May 23 Since I brought her to the hospital she has had tests upon tests. One on-call doctor, a stranger, says we are headed toward the end. The other says little. So I decree no more tests. Palliative care only. Tuesday was a little better day, a little perkier. I tell myself she will rise like Lazarus again. It has happened before. It will happen again. Daughter Susan has the same thoughts. She is going to beat death once again.
May 25 Christine died yesterday, in the hospital, alone at night. We wanted to stay but she wanted everyone to go home. So we all left. The call came at 3:30 a.m. that she had passed on. We all rushed there. Lying on her hospital bed, she looked so peaceful, so calm. No more panting for breath, free from the challenge to stay alive. We watched and cried. I touched her cold hands and kissed her face. Son James prayed for us all. The nurses thought he was a preacher. I blessed my three remaining children.

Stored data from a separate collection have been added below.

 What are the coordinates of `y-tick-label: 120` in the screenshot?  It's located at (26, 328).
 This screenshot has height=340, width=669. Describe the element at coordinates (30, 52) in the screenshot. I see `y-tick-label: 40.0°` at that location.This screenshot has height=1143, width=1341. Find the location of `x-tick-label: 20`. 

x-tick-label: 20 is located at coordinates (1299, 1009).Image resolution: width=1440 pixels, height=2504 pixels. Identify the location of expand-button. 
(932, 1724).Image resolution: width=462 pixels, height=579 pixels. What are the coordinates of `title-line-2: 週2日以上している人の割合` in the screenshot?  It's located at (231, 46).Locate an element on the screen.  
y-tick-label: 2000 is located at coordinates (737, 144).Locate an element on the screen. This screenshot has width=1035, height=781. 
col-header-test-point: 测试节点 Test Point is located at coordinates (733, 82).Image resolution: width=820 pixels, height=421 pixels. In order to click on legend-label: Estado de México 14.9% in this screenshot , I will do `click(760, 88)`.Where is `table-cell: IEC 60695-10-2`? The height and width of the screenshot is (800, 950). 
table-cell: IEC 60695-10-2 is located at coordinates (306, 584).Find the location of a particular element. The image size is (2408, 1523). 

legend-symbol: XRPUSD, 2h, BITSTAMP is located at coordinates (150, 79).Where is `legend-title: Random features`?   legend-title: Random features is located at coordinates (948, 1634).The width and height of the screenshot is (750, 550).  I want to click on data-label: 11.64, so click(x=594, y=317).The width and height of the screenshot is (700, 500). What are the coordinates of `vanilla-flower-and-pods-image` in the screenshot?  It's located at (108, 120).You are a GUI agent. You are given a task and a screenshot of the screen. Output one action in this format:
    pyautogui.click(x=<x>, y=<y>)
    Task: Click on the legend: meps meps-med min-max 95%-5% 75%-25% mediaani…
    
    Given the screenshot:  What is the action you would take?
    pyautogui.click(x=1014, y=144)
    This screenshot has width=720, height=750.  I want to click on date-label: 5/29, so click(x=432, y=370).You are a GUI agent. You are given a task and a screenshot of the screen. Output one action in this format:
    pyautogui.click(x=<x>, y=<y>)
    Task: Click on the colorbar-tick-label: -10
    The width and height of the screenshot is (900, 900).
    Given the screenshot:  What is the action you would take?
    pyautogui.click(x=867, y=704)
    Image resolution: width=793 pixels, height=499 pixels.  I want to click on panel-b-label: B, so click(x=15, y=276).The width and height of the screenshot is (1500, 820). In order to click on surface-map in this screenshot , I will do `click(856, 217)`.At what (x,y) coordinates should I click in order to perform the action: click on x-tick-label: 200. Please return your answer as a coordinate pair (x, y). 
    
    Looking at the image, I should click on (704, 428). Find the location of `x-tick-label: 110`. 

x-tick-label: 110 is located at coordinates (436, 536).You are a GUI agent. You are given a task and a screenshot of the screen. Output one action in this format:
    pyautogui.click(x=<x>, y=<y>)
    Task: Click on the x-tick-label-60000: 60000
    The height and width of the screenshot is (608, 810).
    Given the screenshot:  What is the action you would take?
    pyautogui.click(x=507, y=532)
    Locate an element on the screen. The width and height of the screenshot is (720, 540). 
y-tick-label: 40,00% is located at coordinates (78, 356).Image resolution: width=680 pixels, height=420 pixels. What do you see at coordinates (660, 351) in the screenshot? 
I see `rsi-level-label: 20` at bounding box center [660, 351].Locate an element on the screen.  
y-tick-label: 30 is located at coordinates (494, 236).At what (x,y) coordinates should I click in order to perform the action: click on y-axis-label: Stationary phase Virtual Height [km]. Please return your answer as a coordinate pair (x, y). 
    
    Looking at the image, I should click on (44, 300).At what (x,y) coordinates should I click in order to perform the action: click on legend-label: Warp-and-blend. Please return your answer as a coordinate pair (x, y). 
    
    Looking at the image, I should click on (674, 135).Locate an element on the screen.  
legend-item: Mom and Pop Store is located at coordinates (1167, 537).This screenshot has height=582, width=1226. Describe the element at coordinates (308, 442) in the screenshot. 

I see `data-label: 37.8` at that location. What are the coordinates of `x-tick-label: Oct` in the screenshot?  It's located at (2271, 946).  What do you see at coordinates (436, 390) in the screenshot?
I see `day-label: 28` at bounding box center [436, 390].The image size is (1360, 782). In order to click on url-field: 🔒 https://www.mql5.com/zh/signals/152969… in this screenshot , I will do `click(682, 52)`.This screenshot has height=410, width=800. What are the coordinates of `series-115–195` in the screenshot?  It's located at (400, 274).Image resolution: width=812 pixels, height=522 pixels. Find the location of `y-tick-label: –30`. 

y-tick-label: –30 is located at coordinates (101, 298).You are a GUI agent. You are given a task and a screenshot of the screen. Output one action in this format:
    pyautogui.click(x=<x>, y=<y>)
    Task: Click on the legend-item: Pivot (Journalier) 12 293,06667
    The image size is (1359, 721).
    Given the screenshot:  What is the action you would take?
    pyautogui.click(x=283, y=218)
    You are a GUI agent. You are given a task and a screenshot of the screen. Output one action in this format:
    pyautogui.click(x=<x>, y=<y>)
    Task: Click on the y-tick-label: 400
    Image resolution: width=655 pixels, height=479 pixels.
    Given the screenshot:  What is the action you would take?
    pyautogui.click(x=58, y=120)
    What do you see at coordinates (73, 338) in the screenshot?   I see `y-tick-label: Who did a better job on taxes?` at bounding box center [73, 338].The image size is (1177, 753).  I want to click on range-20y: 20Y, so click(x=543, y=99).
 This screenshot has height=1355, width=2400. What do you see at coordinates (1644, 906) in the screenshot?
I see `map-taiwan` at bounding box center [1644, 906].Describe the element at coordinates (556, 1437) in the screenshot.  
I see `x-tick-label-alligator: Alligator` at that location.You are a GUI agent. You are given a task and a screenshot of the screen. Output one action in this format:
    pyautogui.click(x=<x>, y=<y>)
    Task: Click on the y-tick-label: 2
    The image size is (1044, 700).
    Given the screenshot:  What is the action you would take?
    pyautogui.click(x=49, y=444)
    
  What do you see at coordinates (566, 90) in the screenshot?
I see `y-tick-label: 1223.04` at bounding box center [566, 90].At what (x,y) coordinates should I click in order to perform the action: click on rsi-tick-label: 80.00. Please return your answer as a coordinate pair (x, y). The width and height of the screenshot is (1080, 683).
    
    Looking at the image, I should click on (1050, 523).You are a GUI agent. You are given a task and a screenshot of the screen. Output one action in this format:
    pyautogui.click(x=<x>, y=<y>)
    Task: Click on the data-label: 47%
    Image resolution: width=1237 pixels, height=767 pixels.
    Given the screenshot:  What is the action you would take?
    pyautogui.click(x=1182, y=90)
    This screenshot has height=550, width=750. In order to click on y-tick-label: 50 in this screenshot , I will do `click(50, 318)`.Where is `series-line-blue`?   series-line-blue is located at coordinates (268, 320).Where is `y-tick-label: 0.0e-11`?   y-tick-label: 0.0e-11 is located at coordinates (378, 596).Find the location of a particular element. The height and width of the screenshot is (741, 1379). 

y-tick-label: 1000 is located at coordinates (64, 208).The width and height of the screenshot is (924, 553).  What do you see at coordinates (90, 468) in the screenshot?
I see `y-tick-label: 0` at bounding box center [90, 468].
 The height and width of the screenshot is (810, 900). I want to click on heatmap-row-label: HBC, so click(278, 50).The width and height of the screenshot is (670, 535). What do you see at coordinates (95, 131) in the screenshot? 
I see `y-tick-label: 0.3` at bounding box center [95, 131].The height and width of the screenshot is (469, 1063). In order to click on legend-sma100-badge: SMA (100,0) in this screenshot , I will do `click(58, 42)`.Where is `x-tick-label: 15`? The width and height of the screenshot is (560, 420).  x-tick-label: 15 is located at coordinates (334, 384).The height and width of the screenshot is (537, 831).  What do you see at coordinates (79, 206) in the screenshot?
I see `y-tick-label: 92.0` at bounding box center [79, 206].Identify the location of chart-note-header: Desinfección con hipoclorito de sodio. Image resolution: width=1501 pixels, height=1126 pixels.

After a momentary lull – breakfast at my place of bacon and eggs for anyone who showed up. Life took on whirlwind speed as we made arrangements with the mortuary, minister, funeral service, reception. People called, bringing food.
May 29 Christine was buried May 27. Joanna left yesterday for Ontario. She had already been gone from home for a week on business when James located her in New York. Susan returned to her medical studies at Kansas City to prepare for board exams postponed to be with Christine. James has a business trip scheduled for tomorrow. Only my grief stays with me. And you, Lord. I know you’re there somewhere. I’m not quite sure where as yet. I am numb with pain.
Her obituary in the paper was preceded by that of a 100-year-old man. That’s the right time for people to die, not age 45.